Abstract |
Das Thema dieser
Dissertation ist die Erörterung der Voraussetzungen des Schuldnerverzuges. Es sind gerade
bei dem Merkmal der Mahnung viele Punkte ungeklärt. Klärungsbedürftig ist außerdem das
Verhältnis Einrede und Schuldnerverzug. In welcher Weise Einreden den
Schuldnerverzug beeinflussen, ist bis heute fraglich. Die Einordnung des Verzuges in die Systematik des Bürgerlichen
Rechts sowie die Auslegung der einzelnen Verzugsvoraussetzungen lassen sich nur anhand der
Interpretation der Mahnung erklären. Die Mahnung nimmt einen entscheidenden Stellenwert in der
Verzugslehre ein. Entgegen der Ansicht der Rechtslehre hat die Mahnung nicht die Funktion,
den Schuldner zu warnen und ihm noch eine letzte Gelegenheit zur Leistung zu geben. Die
Funktion der Mahnung läßt sich vielmehr aus den Tatbestandsmerkmalen der Fälligkeit und
des Vertretenmüssens ableiten. Bei einer fälligen Forderung i. S. d. § 271 I
BGB besteht eine sofortige Verpflichtung zur Leistung und nicht eine bloße
Leistungsberechtigung. Dem Schuldner steht aber hinsichtlich der Erfüllungspflicht ein
Ermessenspielraum zu. Die Mahnung hat nun für den objektiven Tatbestand des Verzuges die
Aufgabe, das Leistungsermessen zu beenden. Vor Ablauf des Ermessenspielraums kann eine
pflichtwidrige Leistung noch nicht angenommen werden. Bei dem Merkmal des Vertretenmüssens ist die Beweislastverteilung
für die Interpretation der Mahnung wesentlich.

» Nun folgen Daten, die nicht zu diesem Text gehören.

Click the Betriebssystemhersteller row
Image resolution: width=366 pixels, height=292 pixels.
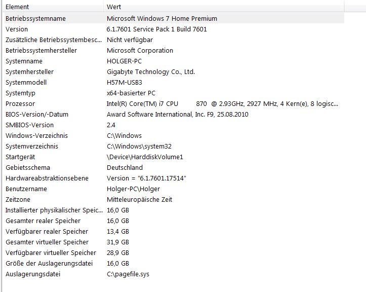[x=41, y=51]
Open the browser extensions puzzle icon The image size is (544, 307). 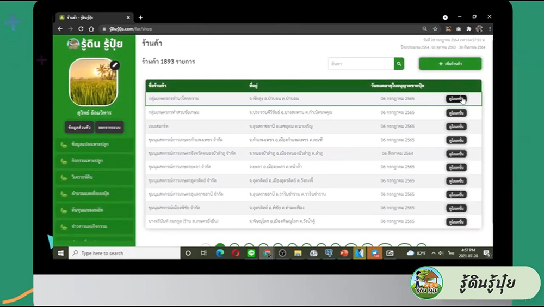468,29
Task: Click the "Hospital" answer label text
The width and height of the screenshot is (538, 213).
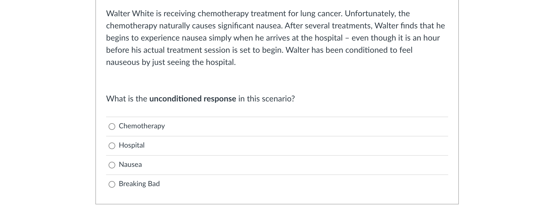Action: click(131, 145)
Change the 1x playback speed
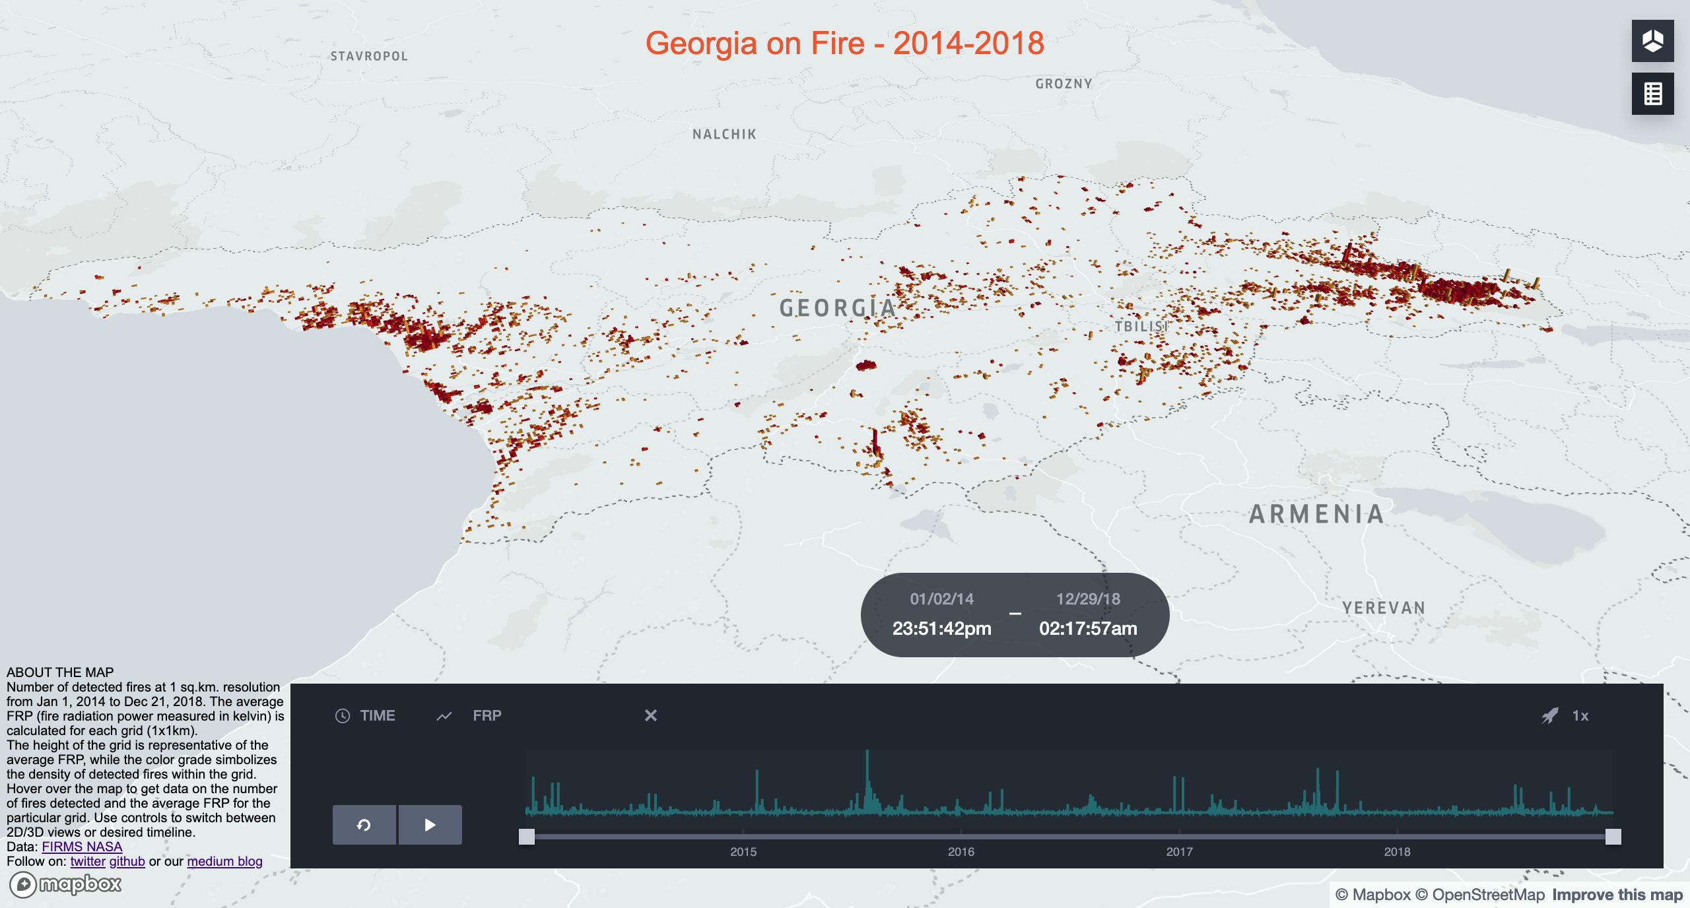The width and height of the screenshot is (1690, 908). click(1580, 716)
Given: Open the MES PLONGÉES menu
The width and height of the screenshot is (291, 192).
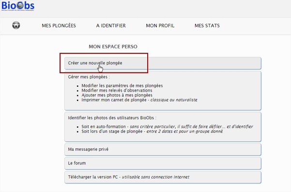Looking at the screenshot, I should tap(59, 26).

Ohne zusätzliche Leistungsaufforderung
wäre die Beweislastverteilung gem. § 285 BGB ungerechtfertigt. Die Mahnung bewirkt
nämlich für den subjektiven Tatbestand des Verzuges, daß die Leistungsverzögerung
eindeutig dem Gefahrenbereich des Schuldners zugeordnet werden kann, indem der Schuldner
von dem Leistungstermin in Kenntnis gesetzt wird. Die Aufgaben der Mahnung sind danach
erfüllt, wenn der Gläubiger die Leistungszeit auf einen bestimmten Termin festgelegt hat
und dieser Termin dem Schuldner zur Kenntnis gebracht wurde. Diese Deutung der Mahnung hat weitreichende Konsequenzen. Anhand
dieser Interpretation kann nämlich festgelegt werden, bei welchen Tatbeständen eine
Mahnung für den Verzugseintritt entbehrlich ist. Steht der Eintritt der Leistungszeit
unabhängig von einer Leistungsaufforderung zu einem bestimmten Termin fest und ist dieser
Zeitpunkt für den Schuldner unter Anwendung der im Verkehr erforderlichen Sorgfalt
ersichtlich, so erübrigt sich eine Leistungsaufforderung. Darüber hinaus kann der Gläubiger den Schuldner auch ohne Mahnung
in Verzug setzen, wenn das Leistungsermessen beendet ist und der Gläubiger nachweisen
kann, daß der Schuldner schuldhaft den Eintritt der Leistungszeit nicht gekannt hat. Ohne
Mahnung obliegt nämlich dem Gläubiger die Beweislast dafür, daß der Schuldner den
Eintritt des Fälligkeitstermins kannte oder hätte kennen müssen. Anhand dieser Interpretation der Leistungsaufforderung lassen sich
die Tatbestandsmerkmale einer Mahnung ableiten. Die Mahnung muß eine bestimmte und
eindeutige Leistungsaufforderung enthalten. Die Angabe des genauen Umfangs der
geschuldeten Leistung ist dagegen nicht erforderlich, da die Mahnung nur die Aufgabe hat,
den Schuldner hinsichtlich der Leistungszeit in Kenntnis zu setzen. Eine Mahnung vor
Fälligkeit ist grundsätzlich wirkungslos. Aus den Umständen kann sich aber ergeben,
daß in dieser Fallkonstellation die Mahnung entbehrlich ist. Bei einem abweichenden Leistungsverlangen (Zuviel- und
Zuwenigforderung) ist die Mahnung nur wirksam, wenn der Schuldner erkennen kann,
welche Leistung tatsächlich von ihm verlangt wird und der Gläubiger zur Annahme der
tatsächlich geschuldeten Leistung bereit ist. Diese Grundsätze gelten auch für die
Zuwenigforderung. Bei einer Zuwenigforderung ist die Mahnung für
die gesamte Verbindlichkeit verzugsbegründend, wenn der Schuldner aus den Umständen
entnehmen kann, welche Forderung von ihm verlangt wird und der Gläubiger zur Annahme der
gesamten Leistung bereit ist. Bei mehreren Beteiligten richtet sich die Wirksamkeit und Wirkung
der Mahnung in erster Linie nach den Rechtsformen der Gläubiger- und Schuldnermehrheiten.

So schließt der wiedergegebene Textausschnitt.